Posted By: DonFerro55

Read This, Or You Could Die!!! - 10/06/05 06:56 PM

I wrote this when I was bored in an effort to save the world from the impending Zombie attack. Prepare friends. Let me know what you think.


The Zombie Survival Guide

By: Dr. Thadius Q. Ferro


So, you don’t want to be eaten by a zombie, huh? Well, it’s time to face facts. Eventually we all get eaten by zombies. It’s the number one killer of men, women and house cats. But, in the meantime, The Doctor will give you some valuable tips on how to keep those mindless brain-munchers at bay.
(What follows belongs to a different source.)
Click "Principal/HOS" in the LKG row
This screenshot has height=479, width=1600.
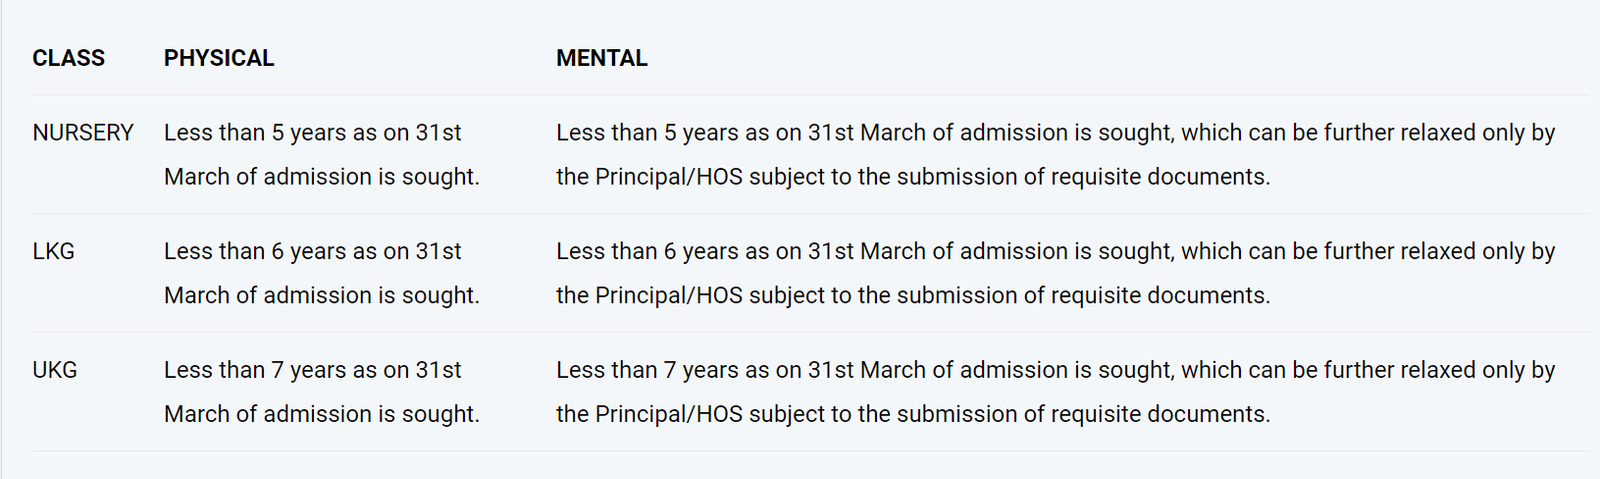[668, 296]
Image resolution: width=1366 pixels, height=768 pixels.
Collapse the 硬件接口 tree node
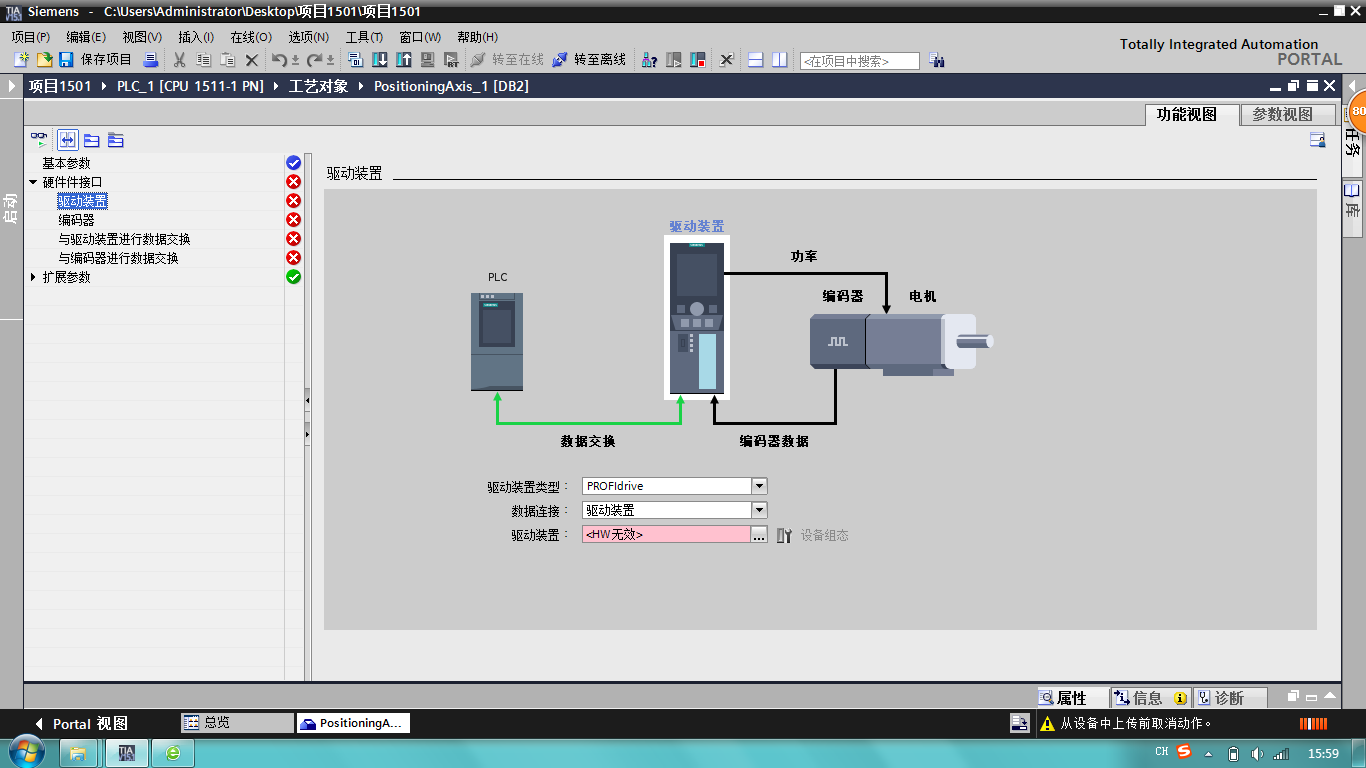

1. If you live in a house, you will die. Zombies love houses. They always go for houses. Move into an apartment. They will get bored looking through the directory for hours trying to figure which number you live at. Zombies have very short attention spans and will move on to houses.

2. If you have trouble spotting a zombie when you know they are around, just listen for moaning sounds. Zombies moan excessively loud, mostly stating their lust for brains. So just keep your ears open for that awkward moaning noise. If you hear it, check your roommate’s room to make sure he’s not fooling around with his girlfriend, if he’s not, then odds are it is indeed a zombie.

3. Women are natural prey for zombies. Their weak stature makes them a key target for the undead. If you are walking your girlfriend home and see a zombie, ask your girlfriend to stand still then run away.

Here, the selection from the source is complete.